Another common problem is that the dog has too much space and space can encourage wildness, feet chasing and so on. Merlin has no physical boundaries.
When he gets rough and snaps, there is nowhere to put him apart from shutting him behind a door. They do this when it’s too late, and, now thoroughly aroused, Merlin is banished with nothing to ‘decompress’ with.
I suggest they put a dog gate in the doorway. When he starts to go for hands they should immediately give him something else for his mouth.
If the lad has left it too late and he’s over-aroused, he should call him behind the gate much sooner, before things get out of hand. Most importantly, they will give him things to do and to chew in order help him unwind himself.

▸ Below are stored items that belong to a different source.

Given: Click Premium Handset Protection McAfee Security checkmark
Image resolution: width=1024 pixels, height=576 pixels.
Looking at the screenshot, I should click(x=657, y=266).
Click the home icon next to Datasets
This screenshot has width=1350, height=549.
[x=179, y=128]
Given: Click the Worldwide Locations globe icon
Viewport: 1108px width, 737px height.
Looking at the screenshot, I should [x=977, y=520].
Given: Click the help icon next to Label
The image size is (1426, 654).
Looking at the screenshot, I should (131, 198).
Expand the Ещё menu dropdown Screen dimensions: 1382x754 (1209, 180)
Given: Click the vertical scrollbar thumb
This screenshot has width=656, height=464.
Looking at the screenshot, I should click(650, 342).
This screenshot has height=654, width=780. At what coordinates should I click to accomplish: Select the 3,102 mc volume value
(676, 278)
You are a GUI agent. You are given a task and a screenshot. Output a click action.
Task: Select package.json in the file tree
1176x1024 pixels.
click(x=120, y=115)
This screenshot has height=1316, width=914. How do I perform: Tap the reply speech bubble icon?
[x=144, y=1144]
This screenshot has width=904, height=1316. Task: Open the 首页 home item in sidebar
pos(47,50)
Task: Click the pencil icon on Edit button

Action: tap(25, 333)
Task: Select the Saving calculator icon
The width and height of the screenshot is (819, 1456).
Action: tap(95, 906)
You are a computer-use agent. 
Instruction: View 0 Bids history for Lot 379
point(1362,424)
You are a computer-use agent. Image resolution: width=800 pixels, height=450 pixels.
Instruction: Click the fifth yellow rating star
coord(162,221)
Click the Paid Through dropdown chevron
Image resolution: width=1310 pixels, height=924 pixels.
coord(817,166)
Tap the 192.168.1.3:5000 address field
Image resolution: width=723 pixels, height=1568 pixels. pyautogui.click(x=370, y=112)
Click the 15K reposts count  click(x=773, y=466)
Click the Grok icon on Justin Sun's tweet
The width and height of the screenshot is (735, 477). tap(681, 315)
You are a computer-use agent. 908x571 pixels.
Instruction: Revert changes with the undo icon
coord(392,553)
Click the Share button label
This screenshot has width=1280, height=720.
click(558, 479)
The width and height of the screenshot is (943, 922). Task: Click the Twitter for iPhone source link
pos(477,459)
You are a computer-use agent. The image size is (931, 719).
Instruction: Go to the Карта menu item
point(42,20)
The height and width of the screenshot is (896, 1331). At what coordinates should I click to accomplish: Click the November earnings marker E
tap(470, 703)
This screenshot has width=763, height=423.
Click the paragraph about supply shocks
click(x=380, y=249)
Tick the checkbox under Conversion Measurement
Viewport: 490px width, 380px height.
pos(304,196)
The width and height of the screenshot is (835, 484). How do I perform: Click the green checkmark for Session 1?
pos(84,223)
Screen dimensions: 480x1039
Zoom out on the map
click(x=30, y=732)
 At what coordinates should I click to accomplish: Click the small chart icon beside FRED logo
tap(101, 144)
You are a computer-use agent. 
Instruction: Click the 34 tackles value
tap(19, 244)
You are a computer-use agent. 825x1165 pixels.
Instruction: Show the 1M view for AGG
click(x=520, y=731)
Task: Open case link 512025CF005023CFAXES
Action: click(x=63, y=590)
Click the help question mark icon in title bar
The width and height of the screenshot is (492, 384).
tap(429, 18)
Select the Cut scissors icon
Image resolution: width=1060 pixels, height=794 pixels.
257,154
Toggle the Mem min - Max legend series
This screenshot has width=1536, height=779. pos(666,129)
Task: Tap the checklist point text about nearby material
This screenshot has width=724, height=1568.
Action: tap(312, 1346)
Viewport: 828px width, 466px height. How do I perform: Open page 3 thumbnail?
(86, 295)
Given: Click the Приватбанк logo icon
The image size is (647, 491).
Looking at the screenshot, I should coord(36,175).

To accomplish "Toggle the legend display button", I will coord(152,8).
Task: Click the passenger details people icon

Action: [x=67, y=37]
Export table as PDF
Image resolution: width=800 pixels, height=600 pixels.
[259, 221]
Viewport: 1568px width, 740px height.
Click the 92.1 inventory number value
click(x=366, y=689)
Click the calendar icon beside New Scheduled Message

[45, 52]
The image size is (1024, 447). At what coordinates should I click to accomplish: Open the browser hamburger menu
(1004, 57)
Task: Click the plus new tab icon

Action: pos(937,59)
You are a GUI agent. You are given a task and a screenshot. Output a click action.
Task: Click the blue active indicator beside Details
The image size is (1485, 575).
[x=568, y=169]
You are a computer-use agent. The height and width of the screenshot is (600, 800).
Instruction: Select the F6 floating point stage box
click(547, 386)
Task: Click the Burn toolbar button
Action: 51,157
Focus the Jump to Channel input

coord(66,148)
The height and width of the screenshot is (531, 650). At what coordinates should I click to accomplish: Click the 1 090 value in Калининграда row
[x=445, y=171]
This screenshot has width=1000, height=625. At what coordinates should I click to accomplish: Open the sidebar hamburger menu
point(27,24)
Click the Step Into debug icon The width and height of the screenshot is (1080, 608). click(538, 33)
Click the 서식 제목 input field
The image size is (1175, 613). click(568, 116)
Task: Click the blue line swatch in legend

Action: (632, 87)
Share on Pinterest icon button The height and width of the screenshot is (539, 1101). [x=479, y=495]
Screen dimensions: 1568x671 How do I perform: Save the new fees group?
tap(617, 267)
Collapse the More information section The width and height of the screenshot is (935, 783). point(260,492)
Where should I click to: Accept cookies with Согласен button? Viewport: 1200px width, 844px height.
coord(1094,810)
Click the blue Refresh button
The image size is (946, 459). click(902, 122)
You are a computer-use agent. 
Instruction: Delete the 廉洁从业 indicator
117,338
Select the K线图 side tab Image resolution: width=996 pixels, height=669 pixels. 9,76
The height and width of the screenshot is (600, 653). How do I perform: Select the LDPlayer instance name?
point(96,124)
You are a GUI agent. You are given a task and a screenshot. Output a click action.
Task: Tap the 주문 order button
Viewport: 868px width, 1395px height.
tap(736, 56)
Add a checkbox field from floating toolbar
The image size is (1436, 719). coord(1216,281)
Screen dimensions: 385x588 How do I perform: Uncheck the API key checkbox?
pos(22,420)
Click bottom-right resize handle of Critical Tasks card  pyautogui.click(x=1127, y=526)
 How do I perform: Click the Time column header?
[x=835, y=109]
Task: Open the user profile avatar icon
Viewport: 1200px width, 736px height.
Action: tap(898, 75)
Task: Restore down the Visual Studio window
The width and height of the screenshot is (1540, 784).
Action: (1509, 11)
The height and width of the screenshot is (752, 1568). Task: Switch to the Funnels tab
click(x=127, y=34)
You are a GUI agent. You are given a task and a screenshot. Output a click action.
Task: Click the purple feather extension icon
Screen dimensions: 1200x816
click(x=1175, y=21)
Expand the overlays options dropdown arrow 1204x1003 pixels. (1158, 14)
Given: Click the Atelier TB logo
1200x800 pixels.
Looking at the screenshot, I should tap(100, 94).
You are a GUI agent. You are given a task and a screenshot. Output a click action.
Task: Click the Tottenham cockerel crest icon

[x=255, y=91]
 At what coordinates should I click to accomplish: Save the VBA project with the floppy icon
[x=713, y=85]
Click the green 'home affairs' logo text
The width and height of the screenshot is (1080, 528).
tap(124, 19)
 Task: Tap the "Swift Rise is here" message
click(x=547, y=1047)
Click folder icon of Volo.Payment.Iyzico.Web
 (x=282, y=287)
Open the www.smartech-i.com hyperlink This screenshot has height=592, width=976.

It can be quite hard to get the balance right between providing healthy stimulation, training and enrichment without crossing the line and over-arousing and stressing the pup.
Excitement from us or from the dog?
On the whole I would say it is when we ourselves are involved, particularly with uncontrolled rough exciting handling and chasing type of games, that we stir the puppy up and cause over-excitement.
It’s like he’s clockwork and we are winding the key until over-wound (for those of you who remember clockwork!).
On the other hand, excited behaviours the dog does of his own volition that are highly excited like zoomies, digging, chewing and so on are his way of diffusing his own stress.
Here is a video chat I made about the relevance of stress where undesired behaviours are concerned.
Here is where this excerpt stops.